Moving on to Professor McQueen, her eminence in the field of orthopaedics, particularly in relation to the upper limbs, is well known and was not disputed. She is a world authority on wrist fractures. She examined the pursuer on 3 May 2010, some 3 years and 8 months after him having attended his GP complaining of wrist pain. She concluded that the pursuer’s pain at that time was a result of tendonitis. The treatment of tendonitis is a minor part of her practice, amounting to about 5%. Professor McQueen concluded that the pursuer had been suffering from tendonitis. She stressed that her view was arrived at on a balance of probabilities – in fact referring, at one point, only to there being a “chance” that the pursuer was suffering from tendonitis – and in circumstances where she could not think of any other diagnosis … She also appeared to assume that the job involved rapid movements of which there were many in succession which, again as shown by the above findings, it did not.

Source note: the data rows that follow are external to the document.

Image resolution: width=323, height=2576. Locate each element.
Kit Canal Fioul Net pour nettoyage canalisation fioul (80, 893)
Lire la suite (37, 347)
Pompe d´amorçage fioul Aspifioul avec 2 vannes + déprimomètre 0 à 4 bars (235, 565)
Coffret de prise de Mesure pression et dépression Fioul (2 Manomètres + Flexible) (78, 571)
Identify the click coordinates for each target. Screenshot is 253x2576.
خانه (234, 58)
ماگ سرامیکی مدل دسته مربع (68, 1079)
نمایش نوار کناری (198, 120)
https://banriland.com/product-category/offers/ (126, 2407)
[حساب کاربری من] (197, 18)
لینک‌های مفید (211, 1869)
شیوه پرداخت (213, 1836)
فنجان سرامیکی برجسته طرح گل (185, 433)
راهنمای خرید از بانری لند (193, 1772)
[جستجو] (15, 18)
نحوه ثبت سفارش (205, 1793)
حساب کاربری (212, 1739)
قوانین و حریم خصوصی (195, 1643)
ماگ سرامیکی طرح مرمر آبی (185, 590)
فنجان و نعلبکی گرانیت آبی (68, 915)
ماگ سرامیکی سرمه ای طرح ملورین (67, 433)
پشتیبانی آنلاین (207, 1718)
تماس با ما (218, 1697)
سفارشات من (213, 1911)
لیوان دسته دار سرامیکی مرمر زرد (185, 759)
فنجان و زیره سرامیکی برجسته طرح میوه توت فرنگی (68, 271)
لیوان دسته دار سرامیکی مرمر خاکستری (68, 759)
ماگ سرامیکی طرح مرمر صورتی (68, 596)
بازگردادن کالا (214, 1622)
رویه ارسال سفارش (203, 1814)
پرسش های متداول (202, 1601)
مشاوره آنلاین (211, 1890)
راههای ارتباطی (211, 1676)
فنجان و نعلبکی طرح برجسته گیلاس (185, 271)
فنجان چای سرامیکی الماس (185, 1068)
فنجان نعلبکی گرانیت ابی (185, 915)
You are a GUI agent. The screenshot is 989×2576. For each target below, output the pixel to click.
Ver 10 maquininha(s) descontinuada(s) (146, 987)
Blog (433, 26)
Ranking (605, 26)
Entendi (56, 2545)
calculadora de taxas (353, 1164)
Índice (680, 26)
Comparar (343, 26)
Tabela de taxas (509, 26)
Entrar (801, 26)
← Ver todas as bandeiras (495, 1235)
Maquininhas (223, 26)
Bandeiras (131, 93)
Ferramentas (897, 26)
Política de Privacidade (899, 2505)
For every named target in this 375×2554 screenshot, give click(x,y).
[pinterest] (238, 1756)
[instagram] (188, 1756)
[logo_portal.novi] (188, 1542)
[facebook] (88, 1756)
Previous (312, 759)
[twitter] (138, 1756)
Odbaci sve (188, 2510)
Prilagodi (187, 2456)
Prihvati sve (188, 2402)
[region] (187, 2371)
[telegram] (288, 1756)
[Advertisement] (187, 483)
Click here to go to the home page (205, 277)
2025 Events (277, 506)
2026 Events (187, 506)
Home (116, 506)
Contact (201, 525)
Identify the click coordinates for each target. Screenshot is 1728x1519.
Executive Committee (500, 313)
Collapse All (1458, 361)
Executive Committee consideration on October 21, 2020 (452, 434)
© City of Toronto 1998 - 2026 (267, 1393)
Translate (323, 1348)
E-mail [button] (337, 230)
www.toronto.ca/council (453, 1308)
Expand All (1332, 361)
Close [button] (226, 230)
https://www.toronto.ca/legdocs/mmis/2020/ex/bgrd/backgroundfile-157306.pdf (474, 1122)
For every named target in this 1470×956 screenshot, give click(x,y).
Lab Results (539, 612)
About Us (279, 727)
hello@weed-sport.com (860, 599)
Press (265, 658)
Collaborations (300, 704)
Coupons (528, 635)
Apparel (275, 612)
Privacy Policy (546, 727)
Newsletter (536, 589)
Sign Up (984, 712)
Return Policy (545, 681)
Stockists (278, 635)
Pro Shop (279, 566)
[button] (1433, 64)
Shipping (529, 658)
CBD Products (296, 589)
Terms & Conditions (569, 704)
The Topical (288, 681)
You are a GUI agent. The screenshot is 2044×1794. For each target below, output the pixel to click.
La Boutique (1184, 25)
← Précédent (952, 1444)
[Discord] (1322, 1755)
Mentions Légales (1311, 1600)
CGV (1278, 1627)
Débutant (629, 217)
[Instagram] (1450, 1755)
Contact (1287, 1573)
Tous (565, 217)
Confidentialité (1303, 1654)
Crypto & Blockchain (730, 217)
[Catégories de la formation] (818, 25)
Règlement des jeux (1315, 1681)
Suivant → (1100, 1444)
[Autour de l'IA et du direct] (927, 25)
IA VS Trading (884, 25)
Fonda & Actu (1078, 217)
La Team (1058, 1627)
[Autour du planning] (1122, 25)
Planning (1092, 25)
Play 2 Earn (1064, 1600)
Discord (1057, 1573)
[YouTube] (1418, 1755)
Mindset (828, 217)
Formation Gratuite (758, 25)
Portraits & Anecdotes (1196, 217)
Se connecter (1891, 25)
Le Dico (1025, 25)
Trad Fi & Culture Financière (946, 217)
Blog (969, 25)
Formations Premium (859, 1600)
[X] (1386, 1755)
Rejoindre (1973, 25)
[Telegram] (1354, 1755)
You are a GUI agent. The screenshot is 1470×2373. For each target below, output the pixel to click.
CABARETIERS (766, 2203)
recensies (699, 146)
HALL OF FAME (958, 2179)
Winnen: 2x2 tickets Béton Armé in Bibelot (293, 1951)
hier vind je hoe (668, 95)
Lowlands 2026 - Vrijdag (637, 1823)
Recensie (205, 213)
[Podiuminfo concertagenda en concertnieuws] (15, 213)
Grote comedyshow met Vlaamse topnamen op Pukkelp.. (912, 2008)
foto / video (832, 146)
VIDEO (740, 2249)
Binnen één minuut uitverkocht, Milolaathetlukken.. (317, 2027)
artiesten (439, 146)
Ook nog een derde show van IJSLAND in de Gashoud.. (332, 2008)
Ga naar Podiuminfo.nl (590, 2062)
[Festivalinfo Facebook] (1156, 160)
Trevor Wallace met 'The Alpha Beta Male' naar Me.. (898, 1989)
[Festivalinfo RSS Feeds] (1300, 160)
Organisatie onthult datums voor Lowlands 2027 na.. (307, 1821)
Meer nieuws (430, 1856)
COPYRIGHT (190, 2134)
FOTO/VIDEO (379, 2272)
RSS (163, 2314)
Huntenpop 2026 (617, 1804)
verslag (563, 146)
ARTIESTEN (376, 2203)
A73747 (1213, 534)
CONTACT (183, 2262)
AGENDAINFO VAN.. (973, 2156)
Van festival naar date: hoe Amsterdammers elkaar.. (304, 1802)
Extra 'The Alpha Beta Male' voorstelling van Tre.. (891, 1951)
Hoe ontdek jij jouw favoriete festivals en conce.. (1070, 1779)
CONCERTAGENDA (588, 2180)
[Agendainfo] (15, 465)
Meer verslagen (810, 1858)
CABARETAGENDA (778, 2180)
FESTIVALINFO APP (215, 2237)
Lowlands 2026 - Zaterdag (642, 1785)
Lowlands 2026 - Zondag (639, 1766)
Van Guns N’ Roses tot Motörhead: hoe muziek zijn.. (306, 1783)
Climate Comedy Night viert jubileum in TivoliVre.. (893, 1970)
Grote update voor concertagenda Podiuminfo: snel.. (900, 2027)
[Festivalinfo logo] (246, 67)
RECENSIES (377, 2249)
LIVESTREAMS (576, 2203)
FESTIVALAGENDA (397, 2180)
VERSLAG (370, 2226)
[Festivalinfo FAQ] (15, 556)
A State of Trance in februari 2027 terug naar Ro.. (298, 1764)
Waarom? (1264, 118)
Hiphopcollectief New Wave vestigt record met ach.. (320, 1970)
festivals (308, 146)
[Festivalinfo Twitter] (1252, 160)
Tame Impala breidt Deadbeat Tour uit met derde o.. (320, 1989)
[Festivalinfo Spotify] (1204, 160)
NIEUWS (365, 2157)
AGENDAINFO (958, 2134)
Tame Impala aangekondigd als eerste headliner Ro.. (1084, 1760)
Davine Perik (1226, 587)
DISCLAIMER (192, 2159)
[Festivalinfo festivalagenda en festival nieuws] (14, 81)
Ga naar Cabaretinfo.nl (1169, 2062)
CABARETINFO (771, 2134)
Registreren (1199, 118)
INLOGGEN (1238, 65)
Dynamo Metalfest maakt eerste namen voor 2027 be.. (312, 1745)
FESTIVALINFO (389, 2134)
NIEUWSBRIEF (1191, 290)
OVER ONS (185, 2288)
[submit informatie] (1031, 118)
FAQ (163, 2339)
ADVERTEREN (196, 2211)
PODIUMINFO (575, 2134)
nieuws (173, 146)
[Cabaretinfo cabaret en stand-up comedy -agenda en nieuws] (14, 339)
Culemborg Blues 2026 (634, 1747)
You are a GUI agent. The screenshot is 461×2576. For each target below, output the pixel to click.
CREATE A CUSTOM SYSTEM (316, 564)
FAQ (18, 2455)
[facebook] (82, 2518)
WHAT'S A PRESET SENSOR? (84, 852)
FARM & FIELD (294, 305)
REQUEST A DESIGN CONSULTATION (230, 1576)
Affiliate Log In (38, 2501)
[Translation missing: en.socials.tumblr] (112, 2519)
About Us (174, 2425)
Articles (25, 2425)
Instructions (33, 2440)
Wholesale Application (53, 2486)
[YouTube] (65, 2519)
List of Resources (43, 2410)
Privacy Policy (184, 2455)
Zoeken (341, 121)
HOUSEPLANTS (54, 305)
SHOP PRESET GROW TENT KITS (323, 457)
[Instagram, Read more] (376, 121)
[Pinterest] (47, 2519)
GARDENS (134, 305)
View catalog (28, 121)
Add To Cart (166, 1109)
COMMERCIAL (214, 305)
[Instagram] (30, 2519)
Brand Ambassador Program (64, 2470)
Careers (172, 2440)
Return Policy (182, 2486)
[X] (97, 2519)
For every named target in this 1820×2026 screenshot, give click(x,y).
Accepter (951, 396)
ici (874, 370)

Professor McQueen did, however, accept that so far as the thinking behind prescribing an anti-inflammatory was concerned, one would need to hear what the GP had to say about that. It was evident that she was assuming, from the fact of the prescription of diclofenac that the GP had been satisfied that there was inflammation. Also, she had not viewed the DVD she had not seen the pursuer carrying out the relevant manual folding task and she was not given any account of the particular hand and arm movements involved; it was surprising, in these circumstances, that she was prepared to offer the view that the pursuer’s condition was caused by his work. … Professor McQueen’s assumption that the pursuer’s task involved rapid movements of which there were many in succession was shown by the DVD and by the pursuer’s and his workmates’ descriptions of the job, to be erroneous. Further, regarding (e) she appeared to contradict herself, having earlier indicated that inflammation in that area was indicative of a de Quervain’s tendonitis but that she did not even suspect that the pursuer had that condition. She would not countenance the possibility that the appropriate way to describe the pursuer’s condition was as having had arm pain of inspecific origin because, in her view, that could only apply in the case of malingerers – which the pursuer was not – or persons with psychological problems. The impression was that she felt she had to come up with a diagnosis and tendonitis was her best effort. I found that the above matters significantly weakened the value of her evidence and led me to the conclusion that I could not place any weight on it when determining the issues in this case.
Turning to the expert evidence, Mr Mackenzie referred to the well known passage in the opinion of Lord President Cooper in Davie v Magistrates of Edinburgh where he stresses that however expert the witness, he can do no more than give evidence to furnish the judge with the necessary scientific criteria for testing the accuracy of their conclusions and that ultimately, the decision is for the judge not the expert.”